Ш. промолчал. Автомобиль его свернул на территорию заброшенной стройки и неторопливо тащился по мерзлой дороге, усеянной битым кирпичом. Ф. прекратил оглядываться, вполне равнодушный к пройденному или проеханному, равно как и к тому, до чего им еще предстояло дойти или доехать.
– Там теперь сжигают только по субботам, – будто выдохнул Ш. гнетущее свое рассуждение. И он был уж почти рад перемене темы их оцепенелого, заскорузлого разговора. Подобно Демокриту, погубил он достояние отцов, но даже и не думал сожалеть о том в природной своей беззастенчивости.
– А в другие дни? – живо спрашивал Ф. с намеренным блеском его любопытства. Спрашивал Ф.
– Разве ты не слышал? – удивился Ш. – Там же Комитет по культуре находится, – Ш. говорил.
По левую руку от них возвышался ржавый башенный кран, с крюком на тросах, слабо раскачивающимся на мимолетном ветру. Недостроенный дом с зазубренными кирпичными краями казался вросшим в почву, и повсюду, вокруг его цоколя, топорщилась сухая полынь вперемешку с осотом. Ш. с особенным мастерством выбирал всегда самые сомнительные закоулки, когда нужно было избежать неприятностей или просто сократить путь. Вопреки Шатобриану был он машиной для деланья жизни, хотя машиной не слишком искусной и, возможно, даже с неполадками в ее причудливом механизме.

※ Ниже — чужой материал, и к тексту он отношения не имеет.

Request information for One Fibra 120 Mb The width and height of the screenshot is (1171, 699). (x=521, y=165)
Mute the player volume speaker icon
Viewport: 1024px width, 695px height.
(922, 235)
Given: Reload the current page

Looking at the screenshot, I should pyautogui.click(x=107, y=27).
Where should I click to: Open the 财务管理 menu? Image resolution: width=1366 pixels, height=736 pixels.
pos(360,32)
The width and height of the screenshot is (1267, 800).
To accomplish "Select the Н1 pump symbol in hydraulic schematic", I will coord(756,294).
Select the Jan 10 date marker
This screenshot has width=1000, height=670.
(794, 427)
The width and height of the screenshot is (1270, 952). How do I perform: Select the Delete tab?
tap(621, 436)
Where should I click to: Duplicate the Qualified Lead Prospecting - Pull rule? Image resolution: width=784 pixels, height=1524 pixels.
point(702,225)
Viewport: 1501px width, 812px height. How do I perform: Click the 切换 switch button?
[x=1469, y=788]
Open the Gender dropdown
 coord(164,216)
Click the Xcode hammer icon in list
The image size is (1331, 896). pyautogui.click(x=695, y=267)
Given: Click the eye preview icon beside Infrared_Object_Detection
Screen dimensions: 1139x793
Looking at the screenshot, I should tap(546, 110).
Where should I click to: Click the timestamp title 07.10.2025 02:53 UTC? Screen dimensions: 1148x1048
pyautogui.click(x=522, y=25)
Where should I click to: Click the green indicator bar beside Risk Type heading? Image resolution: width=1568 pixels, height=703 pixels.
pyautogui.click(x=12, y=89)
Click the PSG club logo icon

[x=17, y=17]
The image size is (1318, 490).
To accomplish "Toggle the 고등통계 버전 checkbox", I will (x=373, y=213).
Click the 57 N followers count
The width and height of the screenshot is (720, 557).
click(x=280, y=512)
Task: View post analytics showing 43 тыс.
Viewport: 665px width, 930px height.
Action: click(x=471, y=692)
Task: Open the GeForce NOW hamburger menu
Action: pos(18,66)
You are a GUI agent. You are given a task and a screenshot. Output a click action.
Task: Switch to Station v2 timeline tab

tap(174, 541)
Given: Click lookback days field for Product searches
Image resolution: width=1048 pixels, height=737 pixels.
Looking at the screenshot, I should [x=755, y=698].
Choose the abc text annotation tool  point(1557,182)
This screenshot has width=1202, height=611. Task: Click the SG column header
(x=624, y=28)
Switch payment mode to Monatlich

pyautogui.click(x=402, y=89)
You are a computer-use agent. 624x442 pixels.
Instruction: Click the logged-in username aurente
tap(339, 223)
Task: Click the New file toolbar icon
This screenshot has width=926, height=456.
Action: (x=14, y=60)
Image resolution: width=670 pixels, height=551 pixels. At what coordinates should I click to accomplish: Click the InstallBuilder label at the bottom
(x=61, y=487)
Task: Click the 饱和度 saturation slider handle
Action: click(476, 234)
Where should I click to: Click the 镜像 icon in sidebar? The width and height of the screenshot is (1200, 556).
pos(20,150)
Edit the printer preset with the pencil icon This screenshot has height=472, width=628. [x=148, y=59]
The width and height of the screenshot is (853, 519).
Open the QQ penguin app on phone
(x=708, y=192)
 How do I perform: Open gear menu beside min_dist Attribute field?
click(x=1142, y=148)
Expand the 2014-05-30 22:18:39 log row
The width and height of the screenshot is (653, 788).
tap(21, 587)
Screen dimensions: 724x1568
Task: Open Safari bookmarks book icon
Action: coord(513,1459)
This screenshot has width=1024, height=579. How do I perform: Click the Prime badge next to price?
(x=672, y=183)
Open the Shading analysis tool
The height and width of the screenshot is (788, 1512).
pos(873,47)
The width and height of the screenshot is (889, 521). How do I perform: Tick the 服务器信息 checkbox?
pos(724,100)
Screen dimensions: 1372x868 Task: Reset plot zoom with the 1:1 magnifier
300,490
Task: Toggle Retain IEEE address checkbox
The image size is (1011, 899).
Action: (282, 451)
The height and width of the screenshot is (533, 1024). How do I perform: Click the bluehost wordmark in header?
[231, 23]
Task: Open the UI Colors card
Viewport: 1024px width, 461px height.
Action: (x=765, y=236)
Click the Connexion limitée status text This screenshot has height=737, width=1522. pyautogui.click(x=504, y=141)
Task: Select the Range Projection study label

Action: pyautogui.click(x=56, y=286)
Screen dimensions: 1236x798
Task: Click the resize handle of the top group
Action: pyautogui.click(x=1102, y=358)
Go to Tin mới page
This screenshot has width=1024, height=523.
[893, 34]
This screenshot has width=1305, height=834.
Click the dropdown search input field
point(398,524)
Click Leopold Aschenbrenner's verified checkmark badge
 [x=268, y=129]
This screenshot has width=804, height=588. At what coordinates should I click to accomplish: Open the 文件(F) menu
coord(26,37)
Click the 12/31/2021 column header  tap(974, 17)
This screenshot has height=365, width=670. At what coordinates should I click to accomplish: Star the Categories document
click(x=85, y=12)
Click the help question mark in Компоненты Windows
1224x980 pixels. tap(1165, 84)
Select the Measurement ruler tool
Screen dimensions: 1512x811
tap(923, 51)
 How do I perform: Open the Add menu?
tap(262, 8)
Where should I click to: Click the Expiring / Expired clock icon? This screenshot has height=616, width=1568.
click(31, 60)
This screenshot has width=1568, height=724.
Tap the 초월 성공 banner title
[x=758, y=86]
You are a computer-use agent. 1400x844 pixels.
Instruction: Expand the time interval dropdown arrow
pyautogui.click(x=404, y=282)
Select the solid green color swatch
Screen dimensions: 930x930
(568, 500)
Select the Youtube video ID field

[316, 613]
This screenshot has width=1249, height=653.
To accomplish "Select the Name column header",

Они объехали дом, и за ним оказался еще один выезд с площадки, грунтовая дорога шла здесь вокруг кладбища, по ней-то и решился следовать Ш. Автомобиль нырнул под жидковатую пелену утреннего тумана; через редкие прутья старой ограды Ф. рассматривал замшелые стелы из разнообразных гранитов и диабаза, и губы его постепенно сводило в гримасе сосредоточенности. На голых сучьях деревьев черными грушами громоздилось воронье, застывшее, неподвижное и остекленелое. Нестерпимо тянуло гарью, и водитель, и его пассажир при закрытых дверях и поднятых стеклах ощущали этот тягостный воздух. Здесь бывало небезопасно, в этих окраинных районах, и при первой возможности Ш. всегда старался поскорее отсюда унести ноги или колеса. В минуту опасности он мог легко притвориться сиротой или, например, отщепенцем, в соответствии с модусом его внезапного вдохновения. Хотя опыт сарказма и пренебрежения всегда помогал ему вполне превзойти давным-давно им полученное трагическое образование.

17

Фургон слегка встряхнуло, и коротышка, сбоку сидящий на железной скамье, ударился затылком о стену. Свет только едва пробивался через мутное мизерное оконце над кабиною, но глаза человека теперь уже почти привыкли обходиться без света.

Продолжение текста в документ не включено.